Yapılacak görev:
Çubuk ilçesi hakkındaki metne göre aşağıdaki soruları yanıtlayın.
(a) Çubuk, Ankara merkezine kaç kilometre uzaklıktadır?
(b) Çubuk'a tarihi değer kazandıran savaş hangisidir?
(c) Bizim Köy Sepeti'nin markasının adı nedir?
*** Metin bölümü ***
Çubuk İlçesi Hakkında Genel Bilgiler

Bizim Köy Sepeti olarak hem yaşadığımız hem de üretim yaptığımız Çubuk hakkında bilgi vermek istedik. Dünyada turşusu ve yöresel ürünleriyle tanınan Çubuk birçok özelliğiyle Türkiye’nin küçültülmüş bir yapısıdır. Bizim Köy Sepeti’nin markası Bizim Çubuk Turşuları da Çubuk’ta hanımlarımız tarafından üretilmektedir.

Çubuk, Başkent Ankara’nın kuzeyinde ve merkeze 39 km uzaklıkta olup Ankara’nın metropol ilçelerindendir.

Çubuk ilçesi Osmanlı tarihinde önemli bir yere sahip olan Ankara Savaşı’nın yapıldığı yer olmasından dolayı tarihi, Türkiye’nin ikinci büyük havalimanı olan Esenboğa Havalimanı’nın sınırları içinde bulunmasından dolayı da stratejik bir değer taşımaktadır. Aynı zamanda verimli topraklara sahip olması, sınırlarında çok sayıda fabrika barındırması nedeniyle tarım ve sanayi alanlarında da ülke ekonomisinde önemli bir yere sahiptir. İlçe dört yönden doğal sınırlar ile çevrelenmiş  jeomorfolojik bir ünite olmakla birlikte sosyoekonomik ve kültürel özellikleriyle, kendi içinde bir bütünlük gösteren doğal bir ‘yöre’ özelliği taşımaktadır.
*** Veri kümesi kesiti ***
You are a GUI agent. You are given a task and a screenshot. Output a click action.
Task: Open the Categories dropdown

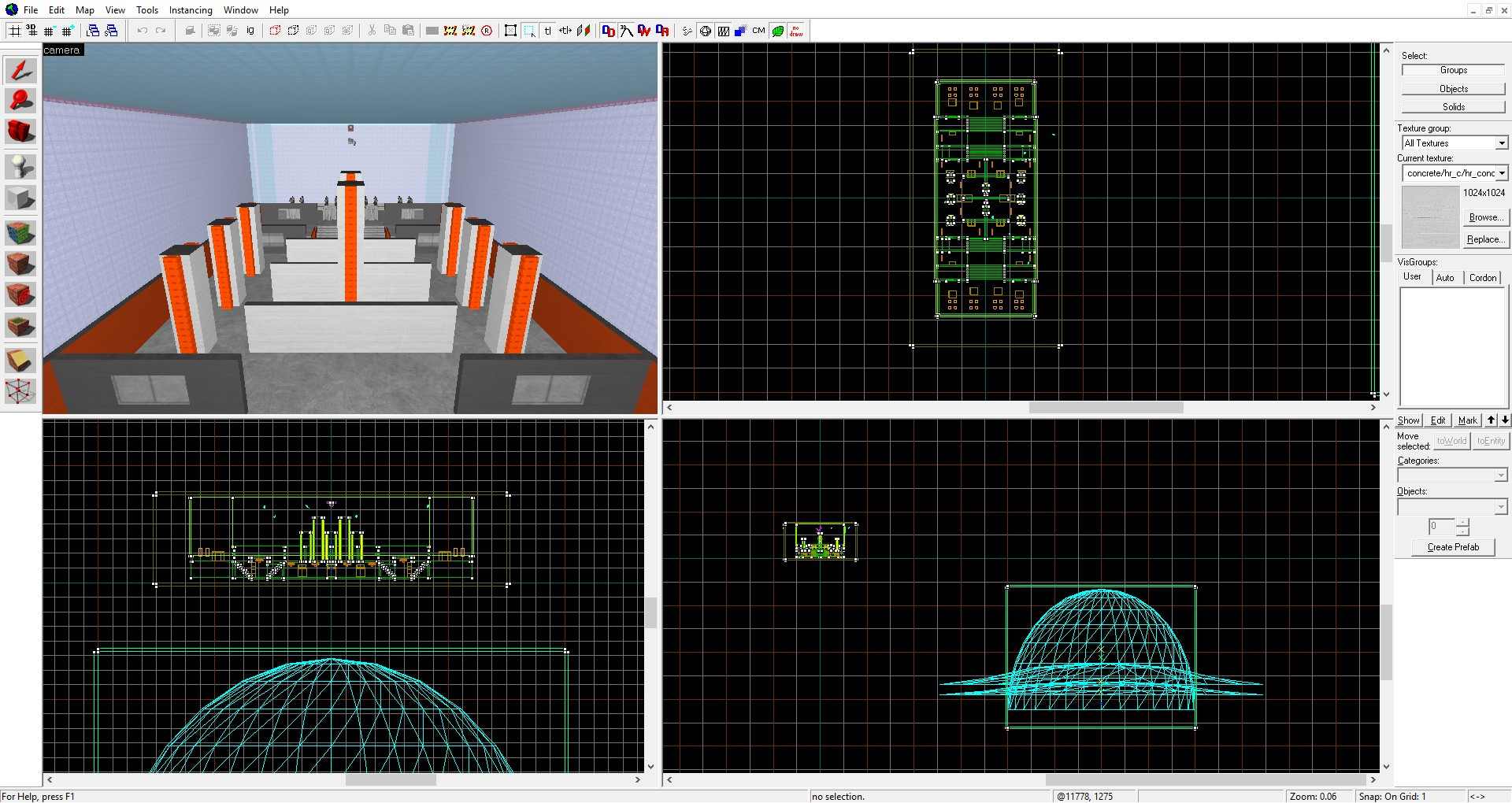1453,475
***
Yazılı çözüm:
(a) Çubuk, Ankara merkezine 39 km uzaklıktadır.
(b) Çubuk'a tarihi değer kazandıran savaş Ankara Savaşı'dır.
(c) Bizim Köy Sepeti'nin markasının adı Bizim Çubuk Turşuları'dır.